In a gallery titled ‘the repair annex,’ two new sculptures by Charles Ray depict mechanics absorbed in their work. A man squats in a pose reminiscent of Ray’s own kneeling self-portrait from a few years back but also suggesting supplication or rapt attention to a task. Ray’s meticulous renderings, here in painted steel, can take years to realize and the attention to detail and smooth finish give the piece an elegance and preciousness that connect this subject less to an autobody shop and more to an art history of heroic bodies. (On view at Matthew Marks Gallery‘s 526 West 22nd Street location in Chelsea through June 16th).
Charles Ray, Mechanic 1 and Mechanic 2 (detail), painted steel, mechanic 2: 21 x 14 ½ x 18 ¾ inches, 2018.
Nodding to the title of Picasso’s carefully posed 1907 bevy of red-light district workers, ‘Demoiselle D’Avignon,’ Delia Brown’s exhibition ‘Demoiselle d’Instagram’ is a hilarious, tongue-in-cheek take on today’s social media self-styling. Departing radically from her signature realist style, Brown surrounds her subjects in shimmering halos of energy, perhaps emitted from the phones that absorb the attention of each woman. Meanwhile, baby seals float through the air – their plight ignored by self-absorbed humans. (On view at Tibor de Nagy on the Lower East Side through June 17th).

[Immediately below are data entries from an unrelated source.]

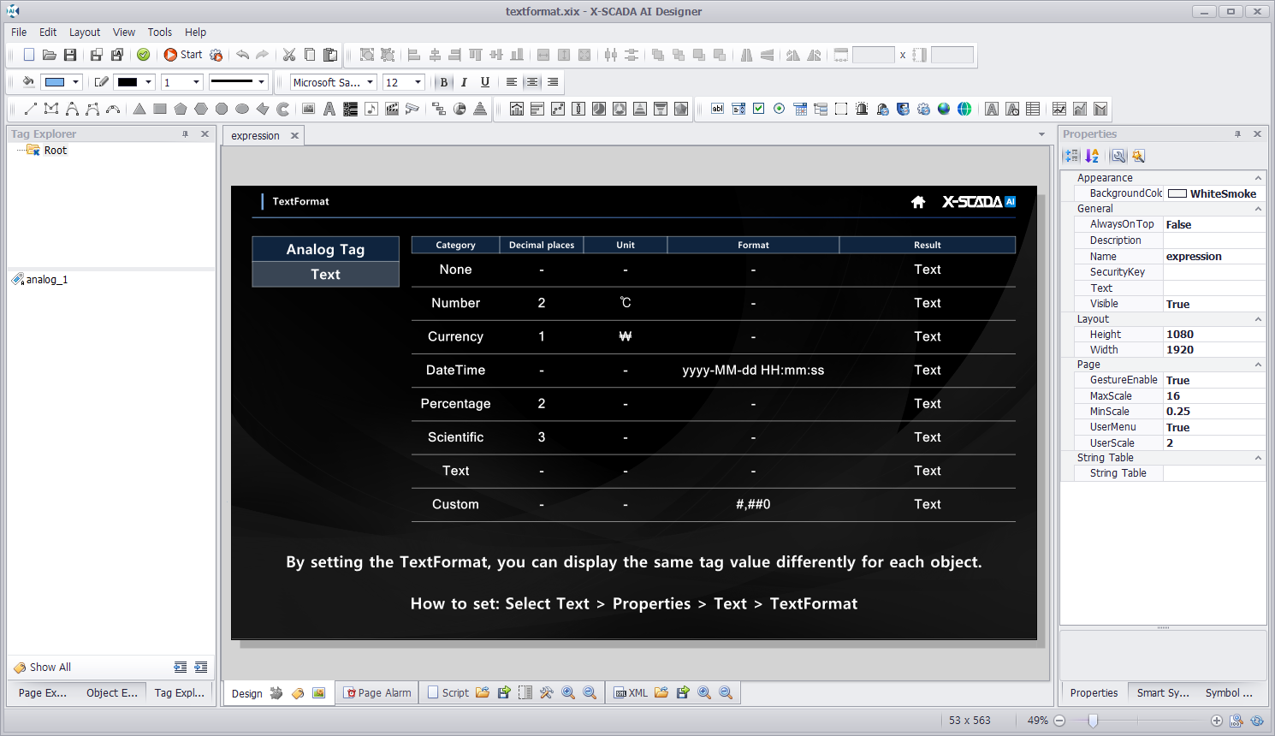Switch to the Page Alarm tab
Screen dimensions: 1275x736
click(x=377, y=692)

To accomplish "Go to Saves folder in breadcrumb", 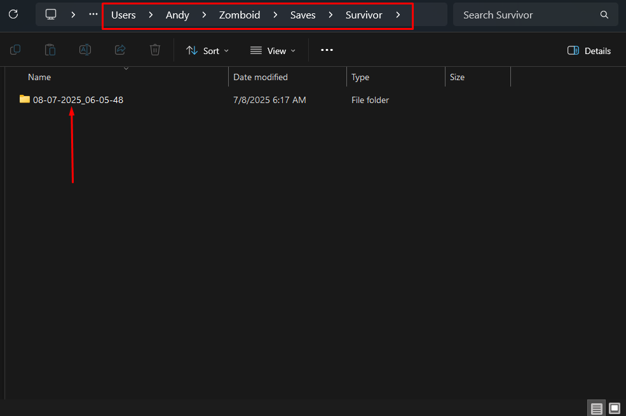I will click(x=303, y=15).
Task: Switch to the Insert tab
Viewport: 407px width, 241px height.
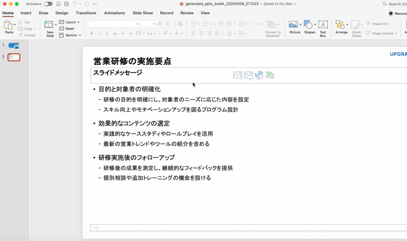Action: [x=26, y=13]
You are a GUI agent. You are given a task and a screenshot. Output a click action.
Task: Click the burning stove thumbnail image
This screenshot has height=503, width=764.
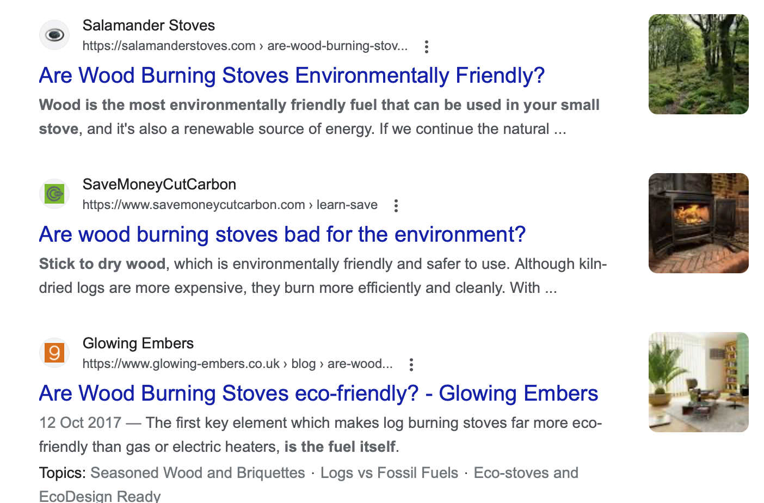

Delia Brown, mountain, red arrow and tree emojis, oil on canvas, 74 x 60 inches, 2018.
Marianne Vitale gives new meaning to life on the rails with her repurposed railway tracks as minimalist sculpture, steel junctions as totemic figures and now, a train engine housing resembling a gas-masked ghoul. Part of an exhibition that includes stacks of metal flangeway blocks that recall indecipherable letter shapes, Vitale’s art is anthropology – a search through remnants of a recently bygone era for clues to life in the not-so-distant past. (On view at Invisible Exports on the Lower East Side through June 24th).
Marianne Vitale, Skull, repurposed train engine parts, 49 x 42 x 8 inches, 2018.
Amid lush landscapes, bundles of household goods and furniture await removal in Yun-Fei Ji’s watercolor paintings of rural China. As the government relocates huge numbers of country-dwellers to urban areas, the artist zeros in on individuals and their belongings in the process of being uprooted. (On view at James Cohan Gallery’s Lower East Side location through June 16th).
Yun-Fei Ji, detail of The Family Belongings, watercolor and ink on Yuan paper mounted on silk, 15 ½ x 26 ¼ (unframed), 2011.
Fatoumata shows off a new braided hairstyle in this portrait by Burkina Faso photographer Sanle Sory, whose photo studio attracted the young and fashionable of Bobo-Dioulasso for decades after opening in 1960. In dozens of images taken from the 60s to the 80s, now on view at Yossi Milo Gallery in Chelsea, Sory captures the lively self-styling of the country’s youth post-independence, calling photography ‘a witness to everything, a kind of proof of life.’ (On view through June 23rd).
Sanle Sory, Fatoumata nouvellement tressee, gelatin silver print, paper : 20 x 16 inches, 1978.